The experience of reading
There is a paragraph in Stars in My Pocket Like Grains of Sand about how reading changes the experience of the world. I don’t have the book anymore, chucked during one of my moves, so I can’t quote the paragraph, even though I can see the type against the rough-textured paper of a cheap sci-fi paperback, but I do remember that the main character enters a city and his experience of seeing it is made more “resonant” because he had read descriptions of the city’s skyline.
I remembered that paragraph while reading a description of Saipan, in Nobodies: Modern American Slave Labor and the Dark Side of the New Global Economy. John Bowe, the author, writes about the self-pitying, delusional citizens of Saipan and I thought: Almayer’s Folly! Joseph Conrad! --the same mentality of self-deceptive losers feeling superior because colonialism gives them a little bit of power. I don’t know if John Bowe has read Joseph Conrad, but I do know that my appreciation for Conrad’s understanding of power enlarged Bowe’s straight reportage of an island and its social structure created by capitalism.
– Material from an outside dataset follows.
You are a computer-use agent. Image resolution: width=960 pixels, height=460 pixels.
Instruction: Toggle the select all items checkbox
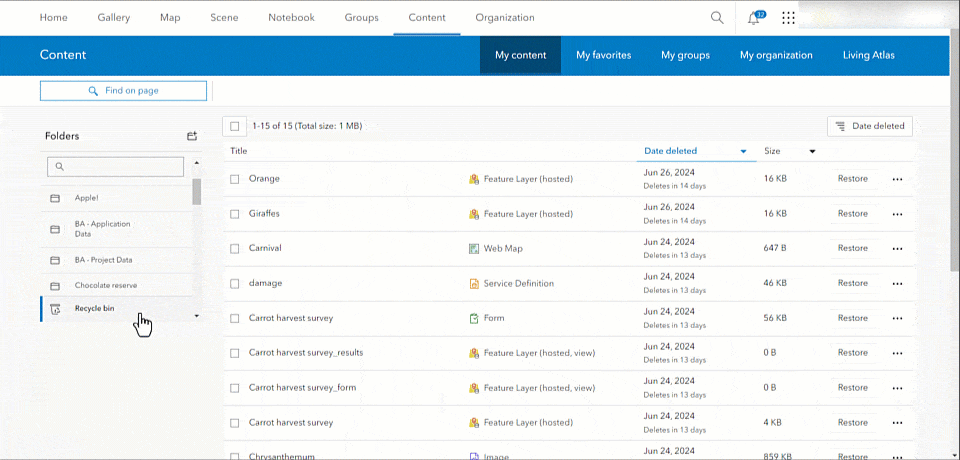(235, 126)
Of course, our library catalogs cannot support those kind of linkages, but the incident pointed out to me the importance of our library work. Lorcan Dempsey’s blog has musings on this topic and others. I recommend following his entries at http://orweblog.oclc.org/
1 comment:
Thanks for a wonderful post, Jackie! I really have enjoyed both the radio interview of Maryanne Wolfe & her book Proust & the Squid, that you blogged about. I love thinking about how reading works and the effects it has on our brains and our thinking. I will watch this OCLC blog by Lorcan Dempsey with great interest.